Mientras River afronta un tramo decisivo de la temporada con el foco en la Copa Sudamericana, puertas adentro se gestiona un movimiento clave que puede cambiar la estructura del club. La dirigencia trabaja en silencio y está muy cerca de cerrar una incorporación que no pasa por el campo de juego, pero sí impacta directamente en el futuro.
El nombre que toma fuerza es el de Pablo Longoria, dirigente español con experiencia en el fútbol europeo, especialmente en el Olympique de Marsella. Su posible llegada genera expectativas altas en Núñez, donde buscan reorganizar áreas clave tras cambios recientes en la conducción deportiva.

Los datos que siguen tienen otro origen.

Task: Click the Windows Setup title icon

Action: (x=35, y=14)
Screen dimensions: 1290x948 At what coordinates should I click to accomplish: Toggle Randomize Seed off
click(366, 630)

El elegido para un rol clave en River
La intención del club es sumar un nuevo Director Deportivo, una figura que funcione como nexo entre la dirigencia y el plantel, además de liderar la planificación de refuerzos. En ese contexto, Longoria aparece como el principal apuntado.
Según trascendió, las conversaciones están avanzadas y su desembarco podría concretarse en breve. Incluso, desde el entorno del fútbol lo describen con elogios contundentes: “Es un tipo serio, comprometido y un fenómeno”, remarcaron, destacando su perfil profesional.
Cómo impacta este cambio en la estructura
La llegada de un Director Deportivo responde a una necesidad que se profundizó tras la salida de Marcelo Gallardo, quien durante su ciclo asumía múltiples funciones más allá del rol de entrenador. Ahora, River busca dividir responsabilidades y profesionalizar aún más la toma de decisiones.
En caso de concretarse, Longoria trabajaría junto a Stefano Di Carlo y Enzo Francescoli, formando un nuevo esquema de gestión deportiva. La idea es fortalecer el armado del plantel y optimizar la detección de talentos en el mercado internacional.
Si no surgen imprevistos, el acuerdo podría cerrarse en las próximas semanas. Y así, mientras la pelota sigue rodando, River también juega su partido fuera de la cancha, con una apuesta fuerte que puede marcar un antes y un después en su estructura.